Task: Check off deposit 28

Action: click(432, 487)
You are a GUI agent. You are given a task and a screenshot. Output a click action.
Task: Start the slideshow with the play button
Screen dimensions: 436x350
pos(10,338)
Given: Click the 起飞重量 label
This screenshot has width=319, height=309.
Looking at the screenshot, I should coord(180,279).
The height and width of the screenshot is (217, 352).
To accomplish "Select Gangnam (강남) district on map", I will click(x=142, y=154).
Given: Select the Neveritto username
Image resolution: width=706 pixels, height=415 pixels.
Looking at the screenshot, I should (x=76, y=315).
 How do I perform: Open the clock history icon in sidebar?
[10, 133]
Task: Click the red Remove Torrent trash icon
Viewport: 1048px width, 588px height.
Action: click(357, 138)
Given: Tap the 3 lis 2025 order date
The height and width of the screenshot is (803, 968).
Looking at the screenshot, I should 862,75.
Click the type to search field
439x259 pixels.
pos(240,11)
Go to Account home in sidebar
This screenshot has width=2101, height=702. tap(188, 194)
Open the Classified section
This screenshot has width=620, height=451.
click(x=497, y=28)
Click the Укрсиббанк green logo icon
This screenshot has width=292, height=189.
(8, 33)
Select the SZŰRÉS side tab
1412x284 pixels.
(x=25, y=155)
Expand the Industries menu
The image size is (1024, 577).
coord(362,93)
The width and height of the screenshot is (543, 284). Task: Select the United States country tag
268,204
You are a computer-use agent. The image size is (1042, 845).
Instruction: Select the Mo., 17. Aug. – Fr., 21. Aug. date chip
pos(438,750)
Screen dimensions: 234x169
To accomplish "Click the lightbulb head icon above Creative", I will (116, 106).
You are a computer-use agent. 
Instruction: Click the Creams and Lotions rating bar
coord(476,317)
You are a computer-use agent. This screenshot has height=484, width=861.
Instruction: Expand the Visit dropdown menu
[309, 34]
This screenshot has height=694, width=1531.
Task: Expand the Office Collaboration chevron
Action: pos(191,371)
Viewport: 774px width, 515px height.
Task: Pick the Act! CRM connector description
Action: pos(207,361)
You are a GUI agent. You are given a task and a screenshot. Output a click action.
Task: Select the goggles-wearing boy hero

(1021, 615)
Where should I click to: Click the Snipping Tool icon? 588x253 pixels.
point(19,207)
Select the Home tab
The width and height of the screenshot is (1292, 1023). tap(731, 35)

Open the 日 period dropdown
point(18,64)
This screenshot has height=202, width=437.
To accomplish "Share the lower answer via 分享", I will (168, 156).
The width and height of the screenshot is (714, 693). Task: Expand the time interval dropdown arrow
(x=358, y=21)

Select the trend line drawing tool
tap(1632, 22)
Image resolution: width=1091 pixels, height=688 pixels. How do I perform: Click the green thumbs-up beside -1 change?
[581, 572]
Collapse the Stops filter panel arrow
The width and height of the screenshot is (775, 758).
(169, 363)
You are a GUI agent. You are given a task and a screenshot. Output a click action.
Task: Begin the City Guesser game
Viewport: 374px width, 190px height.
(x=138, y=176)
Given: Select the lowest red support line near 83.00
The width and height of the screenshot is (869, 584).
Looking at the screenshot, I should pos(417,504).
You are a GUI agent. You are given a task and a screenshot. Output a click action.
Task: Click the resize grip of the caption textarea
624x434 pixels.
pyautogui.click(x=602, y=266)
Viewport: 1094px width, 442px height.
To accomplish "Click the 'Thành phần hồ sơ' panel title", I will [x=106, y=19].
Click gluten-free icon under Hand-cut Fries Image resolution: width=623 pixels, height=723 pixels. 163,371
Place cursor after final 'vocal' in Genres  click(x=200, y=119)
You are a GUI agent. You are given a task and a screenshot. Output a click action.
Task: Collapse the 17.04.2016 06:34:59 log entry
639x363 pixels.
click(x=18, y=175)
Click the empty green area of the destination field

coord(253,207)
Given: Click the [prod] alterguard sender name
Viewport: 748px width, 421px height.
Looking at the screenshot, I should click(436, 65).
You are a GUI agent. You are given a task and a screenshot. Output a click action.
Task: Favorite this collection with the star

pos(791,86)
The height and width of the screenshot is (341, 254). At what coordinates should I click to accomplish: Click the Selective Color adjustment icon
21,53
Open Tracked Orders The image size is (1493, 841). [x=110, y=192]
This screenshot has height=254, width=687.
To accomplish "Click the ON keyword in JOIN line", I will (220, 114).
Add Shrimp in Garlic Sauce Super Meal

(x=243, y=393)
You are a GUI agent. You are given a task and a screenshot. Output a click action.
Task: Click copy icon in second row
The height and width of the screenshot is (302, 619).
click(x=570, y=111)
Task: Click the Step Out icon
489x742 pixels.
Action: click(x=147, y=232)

-- Task description --
Every line above that carries the string "computer" should be copied.

-- Solution for this task --
You are a computer-use agent. The image size is (1042, 845).
You are a computer-use agent. 
You are a computer-use agent. This screenshot has height=484, width=861.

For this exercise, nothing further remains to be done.